6 Welnu, we hebben verschillende gaven overeenkomstig de genade, die ons geschonken is: is het een profetie, houde zich aan de maat des geloofs;
Seeing then that we haue gifts that are diuers, according to the grace that is giuen vnto vs, whether we haue prophecie, let vs prophecie according to the portion of faith:
7 is het een bediening, men houde zich aan de bediening; wie leraar is, houde zich aan het onderricht;
Or an office, let vs waite on the office: or he that teacheth, on teaching:
8 wie vermaant, houde zich aan de vermaning; wie uitdeelt, doe het in eenvoud; wie vóórzit, doe het met ijver; wie barmhartigheid beoefent, doe het blijmoedig.
Or he that exhorteth, on exhortation: he that distributeth, let him doe it with simplicitie: he that ruleth, with diligence: he that sheweth mercie, with cheerefulnesse.
9 De liefde zij ongeveinsd; verfoeit het kwaad, blijft gehecht aan het goede!
Let loue be without dissimulation. Abhorre that which is euill, and cleaue vnto that which is good.
10 Hebt in broedermin elkander hartelijk lief, acht elkander hoger dan uzelf;
Be affectioned to loue one another with brotherly loue. In giuing honour, goe one before another,
11 weest onverdroten in ijver, vurig van geest in de dienst van den Heer.
Not slouthfull to do seruice: seruent in spirit seruing the Lord,
12 Weest blijde in de hoop, geduldig in het lijden, volhardend in het gebed;
Reioycing in hope, pacient in tribulation, continuing in prayer,
13 helpt de heiligen in hun noden, legt u op de gastvrijheid toe.
Distributing vnto the necessities of the Saintes: giuing your selues to hospitalitie.
14 Zegent hen, die u vervolgen; zegent ze, en vloekt ze niet.
Blesse them which persecute you: blesse, I say, and curse not.
15 Weest blij met de blijden, weent met de wenenden;
Reioyce with them that reioyce, and weepe with them that weepe.
16 weest eensgezind onder elkander. Weest niet hooghartig, maar daalt tot de eenvoudigen af; wordt niet wijs in uw eigen oog.
Be of like affection one towardes another: be not hie minded: but make your selues equall to them of the lower sort: be not wise in your selues.

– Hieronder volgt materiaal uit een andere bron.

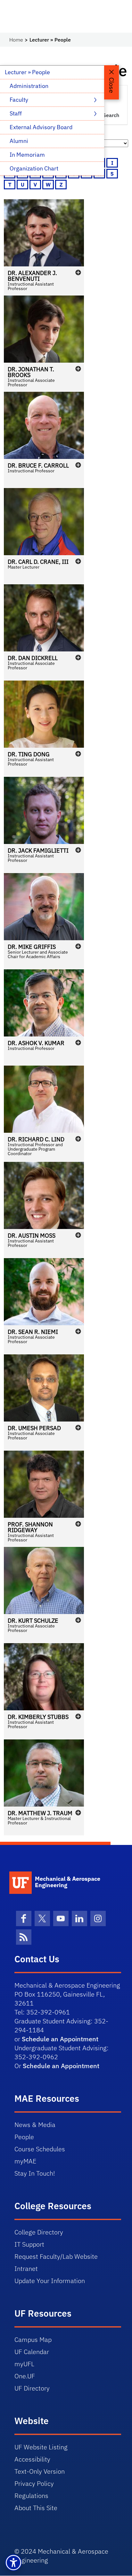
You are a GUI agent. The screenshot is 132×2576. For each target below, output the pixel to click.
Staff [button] (16, 113)
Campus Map (33, 2339)
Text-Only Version (39, 2471)
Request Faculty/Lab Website (56, 2256)
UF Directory (32, 2388)
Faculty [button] (19, 99)
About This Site (35, 2507)
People (24, 2136)
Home (16, 39)
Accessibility (32, 2459)
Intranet (26, 2268)
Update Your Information (49, 2280)
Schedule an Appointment (60, 2039)
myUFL (24, 2363)
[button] (44, 247)
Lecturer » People (27, 72)
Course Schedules (39, 2149)
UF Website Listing (41, 2447)
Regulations (31, 2495)
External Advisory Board (41, 127)
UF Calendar (31, 2351)
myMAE (25, 2161)
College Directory (38, 2232)
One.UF (24, 2376)
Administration (29, 86)
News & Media (34, 2124)
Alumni (19, 141)
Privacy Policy (34, 2483)
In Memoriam (27, 154)
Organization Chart (34, 168)
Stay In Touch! (34, 2173)
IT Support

17 Vergeldt niemand kwaad met kwaad, maar weest goedgezind jegens alle mensen;
Recompence to no man euill for euill: procure things honest in the sight of all men.
18 leeft zoveel mogelijk in vrede met iedereen, zover het althans van u afhangt.
If it bee possible, as much as in you is, haue peace with all men.
19 Geliefden, wreekt u niet, maar laat het over aan de Toorn; want er staat geschreven: "Aan Mij is de wraak; Ik zal vergelden, zegt de Heer."
Dearely beloued, auenge not your selues, but giue place vnto wrath: for it is written, Vengeance is mine: I will repay, saith the Lord.
20 Maar, "als uw vijand honger heeft, geef hem te eten, en als hij dorst heeft, geef hem te drinken; want dan stapelt ge vurige kolen op zijn hoofd."
Therefore, if thine enemie hunger, feede him: if he thirst, giue him drinke: for in so doing, thou shalt heape coales of fire on his head.
21 Laat u niet door het kwade overwinnen, maar overwin het kwade door het goede!
Bee not ouercome of euill, but ouercome euill with goodnesse.